In all references to the PSI, the number preceding the colon designates the page and the number following the colon designates the line number.
First as to the brief items needing correction:
1. PSI 3:85-86 states incorrectly that "Smithfield agreed to pay the defendant and Levine a ten percent fee upon the purchase of the property." To the contrary, Smithfield's Compensation Agreement for the payment of a finder's fee was entered into only with Vrdolyak — Smithfield had no knowledge of Levine's involvement in that respect.
2. PSI 3:88-89 states:
Initially, Smithfield offered $9.5 million, but, when other bids were submitted for $15 and $15.5, Smithfield increased the bid to $15 million.

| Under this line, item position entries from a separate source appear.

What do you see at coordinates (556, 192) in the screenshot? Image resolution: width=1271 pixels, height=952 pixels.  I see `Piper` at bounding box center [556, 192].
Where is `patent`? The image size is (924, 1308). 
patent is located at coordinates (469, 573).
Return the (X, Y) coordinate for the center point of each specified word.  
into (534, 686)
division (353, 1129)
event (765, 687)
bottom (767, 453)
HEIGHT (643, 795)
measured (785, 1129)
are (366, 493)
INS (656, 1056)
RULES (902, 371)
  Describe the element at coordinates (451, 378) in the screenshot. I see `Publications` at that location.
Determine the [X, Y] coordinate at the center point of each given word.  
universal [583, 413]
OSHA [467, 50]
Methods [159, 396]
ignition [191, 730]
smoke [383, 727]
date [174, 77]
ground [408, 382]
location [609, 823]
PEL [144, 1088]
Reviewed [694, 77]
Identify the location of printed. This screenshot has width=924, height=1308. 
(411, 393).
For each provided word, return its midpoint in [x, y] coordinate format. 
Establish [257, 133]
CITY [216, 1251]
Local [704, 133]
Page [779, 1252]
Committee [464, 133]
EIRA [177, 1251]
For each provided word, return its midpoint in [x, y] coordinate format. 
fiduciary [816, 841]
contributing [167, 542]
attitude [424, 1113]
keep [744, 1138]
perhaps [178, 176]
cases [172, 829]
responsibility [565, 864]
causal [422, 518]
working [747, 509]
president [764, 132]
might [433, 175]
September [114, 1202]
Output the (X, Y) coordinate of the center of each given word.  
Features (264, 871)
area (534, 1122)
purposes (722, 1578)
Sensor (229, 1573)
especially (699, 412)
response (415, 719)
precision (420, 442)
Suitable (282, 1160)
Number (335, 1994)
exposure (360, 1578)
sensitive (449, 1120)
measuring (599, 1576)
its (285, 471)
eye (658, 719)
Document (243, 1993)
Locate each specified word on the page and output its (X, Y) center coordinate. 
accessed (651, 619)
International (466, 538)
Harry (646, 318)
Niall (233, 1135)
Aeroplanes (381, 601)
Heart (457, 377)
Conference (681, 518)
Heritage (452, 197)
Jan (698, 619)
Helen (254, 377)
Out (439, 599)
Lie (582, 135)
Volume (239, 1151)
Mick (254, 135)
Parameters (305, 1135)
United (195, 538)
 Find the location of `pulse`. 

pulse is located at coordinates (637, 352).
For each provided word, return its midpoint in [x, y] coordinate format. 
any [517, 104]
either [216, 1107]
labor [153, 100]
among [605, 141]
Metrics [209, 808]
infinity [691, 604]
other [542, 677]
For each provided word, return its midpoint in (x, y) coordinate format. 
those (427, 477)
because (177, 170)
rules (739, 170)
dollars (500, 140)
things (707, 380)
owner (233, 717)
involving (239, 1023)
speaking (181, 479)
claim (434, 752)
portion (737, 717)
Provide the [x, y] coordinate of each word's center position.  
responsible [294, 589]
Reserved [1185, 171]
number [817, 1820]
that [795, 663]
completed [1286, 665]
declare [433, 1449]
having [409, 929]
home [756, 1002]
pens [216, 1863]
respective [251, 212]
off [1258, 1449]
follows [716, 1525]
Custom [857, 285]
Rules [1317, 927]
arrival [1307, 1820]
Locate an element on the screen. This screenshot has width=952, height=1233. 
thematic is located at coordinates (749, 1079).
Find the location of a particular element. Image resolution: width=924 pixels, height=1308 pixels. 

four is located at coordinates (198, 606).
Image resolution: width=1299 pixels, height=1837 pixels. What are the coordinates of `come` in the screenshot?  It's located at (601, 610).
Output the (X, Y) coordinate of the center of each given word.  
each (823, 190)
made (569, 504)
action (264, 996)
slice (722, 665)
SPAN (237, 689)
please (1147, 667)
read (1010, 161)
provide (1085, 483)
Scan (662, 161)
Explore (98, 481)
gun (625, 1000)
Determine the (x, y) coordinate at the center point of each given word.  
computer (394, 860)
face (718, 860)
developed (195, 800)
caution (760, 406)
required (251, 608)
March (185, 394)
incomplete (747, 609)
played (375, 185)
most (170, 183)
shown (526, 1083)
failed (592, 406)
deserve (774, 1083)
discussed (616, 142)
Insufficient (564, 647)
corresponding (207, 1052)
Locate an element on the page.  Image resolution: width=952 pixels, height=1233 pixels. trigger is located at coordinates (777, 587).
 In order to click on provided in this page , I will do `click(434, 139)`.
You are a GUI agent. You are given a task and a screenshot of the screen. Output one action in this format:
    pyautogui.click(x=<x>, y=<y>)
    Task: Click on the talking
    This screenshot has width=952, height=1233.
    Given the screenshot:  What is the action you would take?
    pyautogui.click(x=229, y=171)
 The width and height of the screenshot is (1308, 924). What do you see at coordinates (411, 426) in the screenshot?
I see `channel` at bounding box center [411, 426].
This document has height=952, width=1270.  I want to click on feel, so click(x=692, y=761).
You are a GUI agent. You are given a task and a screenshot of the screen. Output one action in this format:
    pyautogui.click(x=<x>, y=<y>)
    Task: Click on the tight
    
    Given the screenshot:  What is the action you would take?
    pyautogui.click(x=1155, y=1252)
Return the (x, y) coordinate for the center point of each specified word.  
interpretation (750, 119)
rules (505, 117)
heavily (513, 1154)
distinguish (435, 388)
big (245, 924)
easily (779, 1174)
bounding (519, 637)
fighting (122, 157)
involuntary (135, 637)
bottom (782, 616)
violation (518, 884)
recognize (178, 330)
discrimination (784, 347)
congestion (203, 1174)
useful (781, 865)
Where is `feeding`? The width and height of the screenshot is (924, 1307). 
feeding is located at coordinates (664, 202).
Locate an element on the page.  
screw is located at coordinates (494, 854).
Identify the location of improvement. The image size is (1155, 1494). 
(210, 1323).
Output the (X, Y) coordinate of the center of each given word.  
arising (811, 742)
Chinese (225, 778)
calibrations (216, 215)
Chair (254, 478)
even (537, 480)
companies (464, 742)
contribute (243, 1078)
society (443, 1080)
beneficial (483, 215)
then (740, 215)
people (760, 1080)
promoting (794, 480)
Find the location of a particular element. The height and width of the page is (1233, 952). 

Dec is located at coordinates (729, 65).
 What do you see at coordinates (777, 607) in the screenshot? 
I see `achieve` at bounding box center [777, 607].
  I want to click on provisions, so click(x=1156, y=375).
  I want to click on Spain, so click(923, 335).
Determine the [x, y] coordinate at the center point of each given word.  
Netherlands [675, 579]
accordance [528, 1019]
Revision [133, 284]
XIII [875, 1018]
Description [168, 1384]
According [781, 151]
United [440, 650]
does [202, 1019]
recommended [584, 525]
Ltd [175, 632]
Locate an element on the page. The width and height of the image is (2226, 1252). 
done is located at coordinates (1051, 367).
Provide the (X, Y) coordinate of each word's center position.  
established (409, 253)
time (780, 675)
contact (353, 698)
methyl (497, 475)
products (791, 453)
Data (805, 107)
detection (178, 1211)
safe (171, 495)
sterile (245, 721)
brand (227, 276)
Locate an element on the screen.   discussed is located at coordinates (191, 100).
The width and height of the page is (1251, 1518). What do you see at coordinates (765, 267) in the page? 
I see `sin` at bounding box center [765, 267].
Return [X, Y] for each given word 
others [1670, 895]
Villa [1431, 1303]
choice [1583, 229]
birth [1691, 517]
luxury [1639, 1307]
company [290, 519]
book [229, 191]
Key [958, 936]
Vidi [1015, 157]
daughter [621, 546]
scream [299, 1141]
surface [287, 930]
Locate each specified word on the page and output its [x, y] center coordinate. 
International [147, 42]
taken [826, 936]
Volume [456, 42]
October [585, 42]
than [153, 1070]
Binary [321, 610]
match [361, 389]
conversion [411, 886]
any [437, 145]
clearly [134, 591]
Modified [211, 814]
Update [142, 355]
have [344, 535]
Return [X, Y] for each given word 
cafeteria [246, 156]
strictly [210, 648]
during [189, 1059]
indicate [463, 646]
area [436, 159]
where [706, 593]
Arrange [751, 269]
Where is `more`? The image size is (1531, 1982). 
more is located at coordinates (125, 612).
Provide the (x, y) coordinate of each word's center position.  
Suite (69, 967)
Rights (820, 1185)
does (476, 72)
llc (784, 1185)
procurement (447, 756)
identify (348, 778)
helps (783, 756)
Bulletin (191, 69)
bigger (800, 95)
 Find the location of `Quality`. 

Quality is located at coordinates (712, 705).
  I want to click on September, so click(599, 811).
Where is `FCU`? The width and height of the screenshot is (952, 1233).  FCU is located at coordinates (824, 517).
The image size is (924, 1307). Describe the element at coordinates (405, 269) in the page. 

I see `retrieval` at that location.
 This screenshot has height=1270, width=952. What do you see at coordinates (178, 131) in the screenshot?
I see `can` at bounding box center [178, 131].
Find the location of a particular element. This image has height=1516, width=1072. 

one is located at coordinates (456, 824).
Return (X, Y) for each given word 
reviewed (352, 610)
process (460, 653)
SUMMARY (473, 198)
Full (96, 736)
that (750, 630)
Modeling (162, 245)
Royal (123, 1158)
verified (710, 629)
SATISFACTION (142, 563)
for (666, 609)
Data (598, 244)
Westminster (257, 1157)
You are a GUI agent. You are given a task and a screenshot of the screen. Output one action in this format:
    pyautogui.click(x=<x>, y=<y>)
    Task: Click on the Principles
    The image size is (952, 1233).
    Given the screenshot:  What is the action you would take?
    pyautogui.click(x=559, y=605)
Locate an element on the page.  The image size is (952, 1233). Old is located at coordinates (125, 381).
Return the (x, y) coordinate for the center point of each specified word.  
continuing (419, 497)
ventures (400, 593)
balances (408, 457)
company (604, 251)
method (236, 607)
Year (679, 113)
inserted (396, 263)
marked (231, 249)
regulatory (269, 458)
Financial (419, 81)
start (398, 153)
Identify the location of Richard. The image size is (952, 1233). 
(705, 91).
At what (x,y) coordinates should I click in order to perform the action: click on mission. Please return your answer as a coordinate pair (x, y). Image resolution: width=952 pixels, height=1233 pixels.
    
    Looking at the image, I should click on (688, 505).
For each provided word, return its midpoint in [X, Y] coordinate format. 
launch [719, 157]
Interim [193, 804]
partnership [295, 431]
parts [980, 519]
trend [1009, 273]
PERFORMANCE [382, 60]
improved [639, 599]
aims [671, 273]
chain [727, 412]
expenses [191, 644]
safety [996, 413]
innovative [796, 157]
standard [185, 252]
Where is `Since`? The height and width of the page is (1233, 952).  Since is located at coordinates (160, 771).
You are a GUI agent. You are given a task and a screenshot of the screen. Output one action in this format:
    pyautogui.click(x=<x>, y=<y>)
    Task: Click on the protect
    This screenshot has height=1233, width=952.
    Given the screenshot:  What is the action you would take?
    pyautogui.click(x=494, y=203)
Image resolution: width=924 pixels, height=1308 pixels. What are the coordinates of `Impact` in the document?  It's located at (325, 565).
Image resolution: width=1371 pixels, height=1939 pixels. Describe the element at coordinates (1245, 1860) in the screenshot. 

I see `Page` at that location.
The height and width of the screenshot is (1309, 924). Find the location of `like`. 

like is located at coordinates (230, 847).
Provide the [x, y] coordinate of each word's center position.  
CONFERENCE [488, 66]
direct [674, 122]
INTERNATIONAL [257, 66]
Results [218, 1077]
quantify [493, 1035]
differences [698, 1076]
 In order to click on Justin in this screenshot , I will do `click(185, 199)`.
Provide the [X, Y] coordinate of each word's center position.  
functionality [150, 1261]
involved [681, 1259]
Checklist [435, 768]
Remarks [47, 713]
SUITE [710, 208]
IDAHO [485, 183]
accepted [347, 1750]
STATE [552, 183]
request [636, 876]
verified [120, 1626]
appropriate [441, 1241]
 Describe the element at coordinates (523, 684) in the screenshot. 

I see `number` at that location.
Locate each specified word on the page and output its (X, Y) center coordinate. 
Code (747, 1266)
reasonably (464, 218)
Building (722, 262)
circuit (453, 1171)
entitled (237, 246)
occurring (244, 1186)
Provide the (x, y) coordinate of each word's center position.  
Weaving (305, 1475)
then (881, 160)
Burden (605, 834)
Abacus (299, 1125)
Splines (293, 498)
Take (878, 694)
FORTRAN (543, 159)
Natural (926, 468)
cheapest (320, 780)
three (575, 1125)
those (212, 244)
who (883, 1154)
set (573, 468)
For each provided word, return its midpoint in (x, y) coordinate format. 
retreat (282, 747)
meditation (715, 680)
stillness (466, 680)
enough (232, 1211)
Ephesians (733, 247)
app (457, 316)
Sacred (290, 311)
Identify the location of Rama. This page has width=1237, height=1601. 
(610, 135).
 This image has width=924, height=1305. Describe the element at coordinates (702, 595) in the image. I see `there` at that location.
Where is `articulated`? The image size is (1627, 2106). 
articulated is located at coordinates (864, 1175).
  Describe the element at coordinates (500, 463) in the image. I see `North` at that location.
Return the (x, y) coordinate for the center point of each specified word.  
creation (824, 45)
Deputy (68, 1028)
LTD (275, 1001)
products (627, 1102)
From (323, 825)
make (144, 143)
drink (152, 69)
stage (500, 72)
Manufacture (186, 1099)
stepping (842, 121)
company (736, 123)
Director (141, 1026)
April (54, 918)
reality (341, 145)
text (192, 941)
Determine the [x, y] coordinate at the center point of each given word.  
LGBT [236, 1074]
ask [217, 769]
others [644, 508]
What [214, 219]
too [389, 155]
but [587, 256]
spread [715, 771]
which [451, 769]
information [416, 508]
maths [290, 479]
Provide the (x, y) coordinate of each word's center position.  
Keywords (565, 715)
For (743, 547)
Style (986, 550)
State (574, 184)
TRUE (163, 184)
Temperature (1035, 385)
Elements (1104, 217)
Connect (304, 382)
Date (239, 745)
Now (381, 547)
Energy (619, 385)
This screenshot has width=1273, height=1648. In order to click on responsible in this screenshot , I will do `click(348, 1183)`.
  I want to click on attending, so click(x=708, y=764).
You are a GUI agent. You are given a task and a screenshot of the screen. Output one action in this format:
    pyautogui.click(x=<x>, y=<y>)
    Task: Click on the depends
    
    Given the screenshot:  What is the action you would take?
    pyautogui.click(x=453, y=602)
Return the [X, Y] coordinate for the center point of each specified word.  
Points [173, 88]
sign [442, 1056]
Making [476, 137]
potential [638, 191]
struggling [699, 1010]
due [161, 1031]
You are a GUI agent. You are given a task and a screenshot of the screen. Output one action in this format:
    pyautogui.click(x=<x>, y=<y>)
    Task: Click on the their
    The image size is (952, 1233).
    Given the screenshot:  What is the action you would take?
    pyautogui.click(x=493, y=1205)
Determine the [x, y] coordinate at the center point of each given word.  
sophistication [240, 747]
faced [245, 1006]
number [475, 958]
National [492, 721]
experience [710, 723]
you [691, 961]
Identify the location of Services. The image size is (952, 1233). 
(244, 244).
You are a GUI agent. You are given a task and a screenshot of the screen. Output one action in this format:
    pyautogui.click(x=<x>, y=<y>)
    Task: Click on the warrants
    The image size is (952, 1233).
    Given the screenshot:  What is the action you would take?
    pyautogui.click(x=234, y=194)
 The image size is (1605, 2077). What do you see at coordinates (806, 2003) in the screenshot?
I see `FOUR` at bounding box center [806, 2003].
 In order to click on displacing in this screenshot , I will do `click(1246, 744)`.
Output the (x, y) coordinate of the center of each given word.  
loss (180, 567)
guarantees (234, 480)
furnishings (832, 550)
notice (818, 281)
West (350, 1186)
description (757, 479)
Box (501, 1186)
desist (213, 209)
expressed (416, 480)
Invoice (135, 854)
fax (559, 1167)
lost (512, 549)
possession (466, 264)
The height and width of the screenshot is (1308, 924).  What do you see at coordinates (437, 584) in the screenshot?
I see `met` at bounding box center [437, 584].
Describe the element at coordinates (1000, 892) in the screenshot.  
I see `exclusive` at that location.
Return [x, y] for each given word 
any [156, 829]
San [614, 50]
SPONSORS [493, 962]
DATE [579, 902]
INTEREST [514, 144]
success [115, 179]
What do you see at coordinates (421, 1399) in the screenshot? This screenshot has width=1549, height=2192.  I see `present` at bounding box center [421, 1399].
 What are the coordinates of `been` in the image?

That use of the term "bids" is potentially misleading. In fact the expressions of interest by other prospective purchasers of the 1001 North Dearborn property (the Farley Group and Loyola University) had not taken the form of bids in the sense that CMS had put the property out for bids at that time, though it is certainly true that Smithfield's increase of its offer from $9.5 million to $15 million was the result of Vrdolyak's anger when he heard about the substantial disparity between the Smithfield offer and those expressions of interest by the other parties.
Those provisions should be edited accordingly.
As for the major component of the PSI that this Court has disapproved, it relates to the Guideline calculation from PSI 6:172 through 7:218 and 7:224 to 7:230. With those sections eliminated from consideration because of the absence of proof of any loss sustained by CMS as the result of Vrdolyak's conduct, the two-level reduction for acceptance of responsibility (Guideline § 3E1.1(a)) reduces the total offense level to 4. This Court has sentenced Vrdolyak on that basis and has prepared the judgment and commitment order accordingly, although it has also ruled that even if the advisory Guideline calculation had been conformed to a modified form of the government's version (the government's actual position, as carried forward into the PSI, was impermissibly excessive), the sentence called for by a proper application of the 18 U.S.C. § 3553(a) factors would have been the same one pronounced by this Court.